La preparazione all’intervento chirurgico per emorroidi caratterizza uno dei punti nevralgici del rapporto tra paziente e chirurgo. Essa ha valenza pari all’intervento chirurgico stesso. Presuppone infatti un rapporto molto stretto e sincero tra gli attori protagonisti dello scenario chirurgico: il chirurgo e il paziente.

L’esplorazione rettale generalmente dà al proctologo esperto, l’idea dello stadio della malattia emorroidaria e del tipo di intervento chirurgico da indicare, cosa questa che viene confermata attraverso degli accertamenti di primo livello che generalmente comprendono:

  • la rettoscopia,
  • la manometria ano rettale
  • l’ecografia transanale, qualora fossero associati altri segni alla patologia emorroidaria, per cui si rende necessario lo studio degli sfinteri e del tratto ano retto
  • la colonscopia viene comunque sempre indicata dal proctologo.

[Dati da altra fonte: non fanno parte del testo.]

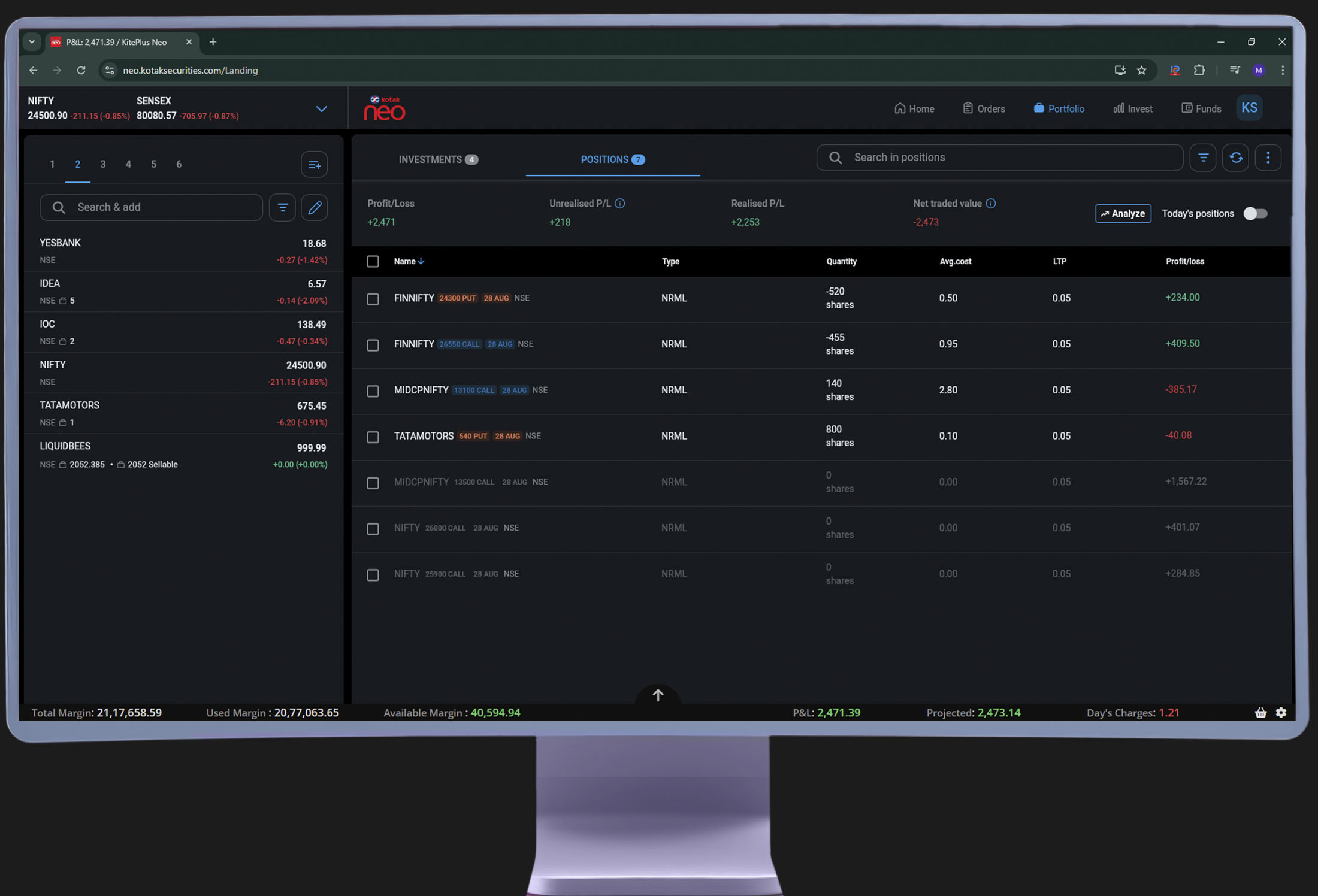This screenshot has width=1318, height=896.
Task: Click the basket icon in status bar
Action: 1260,713
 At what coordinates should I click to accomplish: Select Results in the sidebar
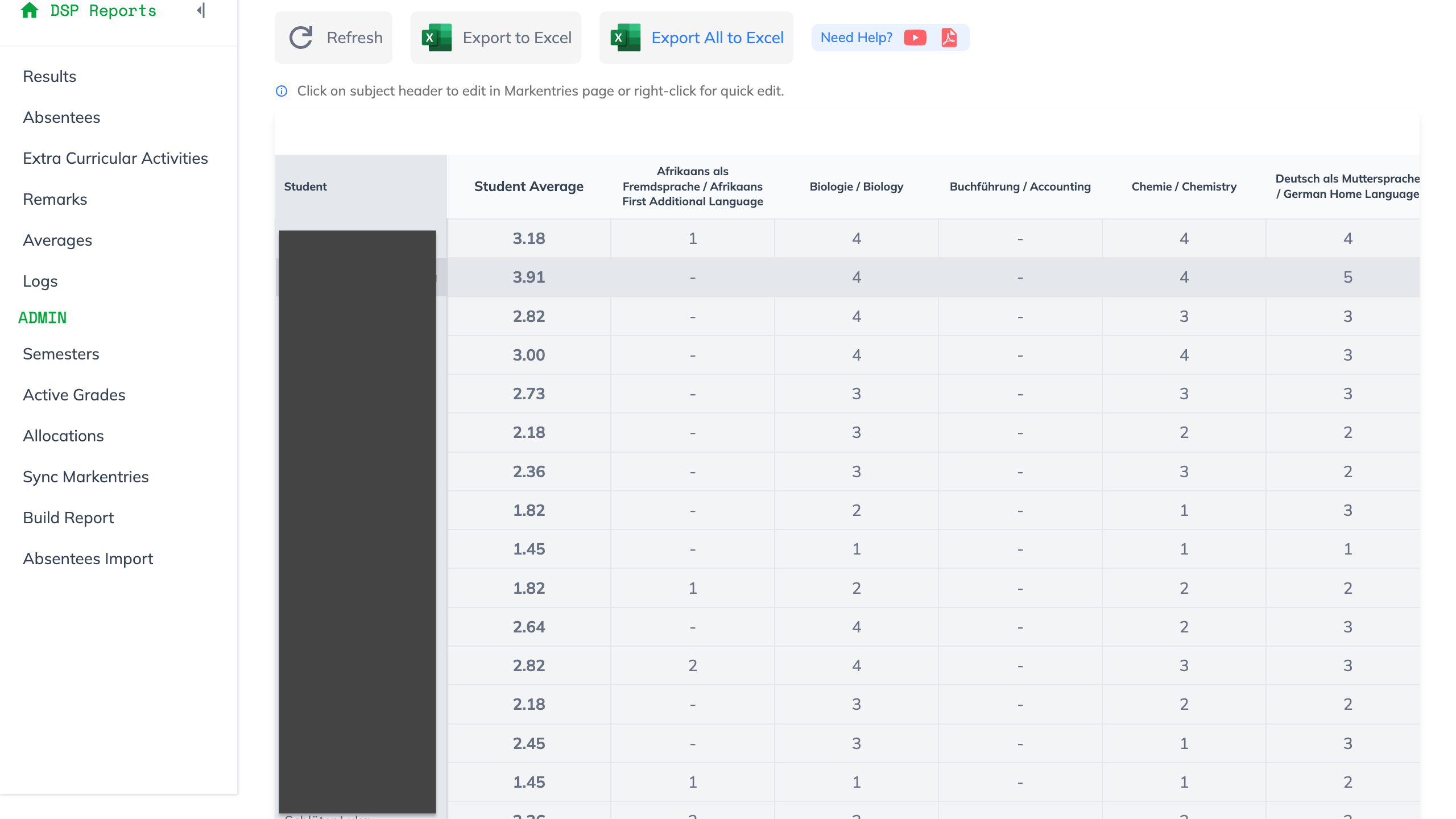tap(49, 76)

Il consenso informato è l’altra tappa di avvicinamento all’intervento chirurgico per emorroidi fondamentale. Il consenso informato è un atto medico legale, nello specifico per quanto concerne l’intervento chirurgico per malattia emorroidaria, studiato da chirurghi colo rettali, proctologi, membri del tribunale del diritto del malato, medici legali e legali, dove viene illustrata in maniera dettagliata il tipo di patologia di cui si è affetti, il tipo di trattamento chirurgico indicato per la cura della patologia, i rischi di complicanza distinti per tipi di complicanza ed i benefici. La firma apposta dal medico chirurgo e dal paziente sul consenso ne sanciscono l’accordo per comprensione e per l’accettazione sullo svolgimento dell’intervento chirurgico.

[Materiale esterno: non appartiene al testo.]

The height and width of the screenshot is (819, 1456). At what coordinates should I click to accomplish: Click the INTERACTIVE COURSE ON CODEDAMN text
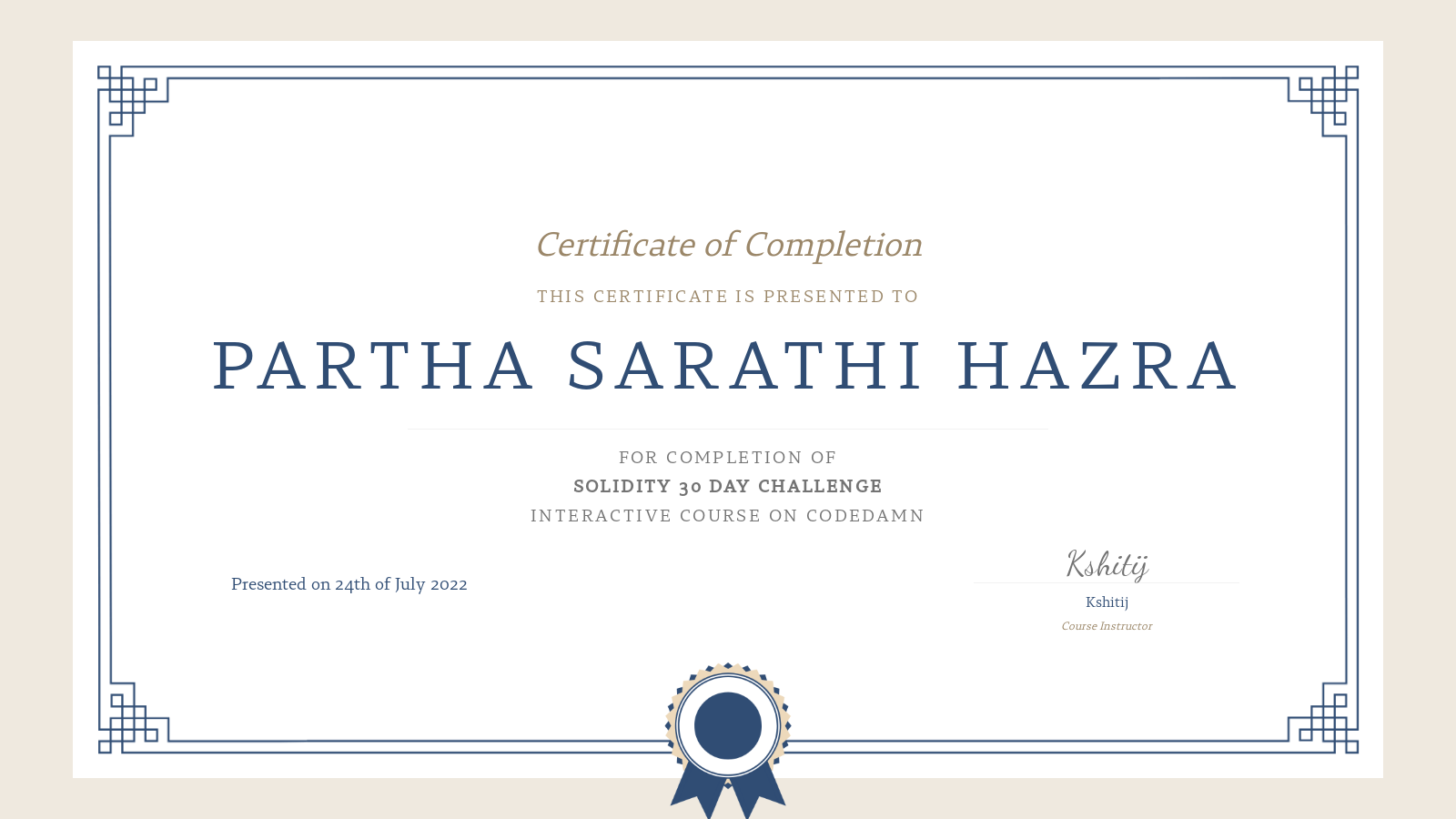(x=727, y=515)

Sino al giorno prima dell’intervento si può svolgere una cena leggera in genere intorno alle 19 e si può bere sino alle 23 dopo di che si deve osservare il digiuno. Se si assumono anticoagulanti o farmaci specifici come la metformina per il diabete, bisogna sospenderne l’utilizzo almeno cinque giorni prima l’intervento chirurgico. Sempre la sera prima è consigliabile eseguire una doccia con saponi che contengano una minima quantità di disinfettante; la depilazione della zona perianale dei genitali completano l’igiene preoperatorio. Utile la rimozione di smalti alle unghie o di protesi che potrebbero danneggiare il paziente in corso di intervento chirurgico. Completano la preparazione all’intervento un clistere evacuativo da eseguire la sera prima dell’intervento e circa due ore prima dello stesso.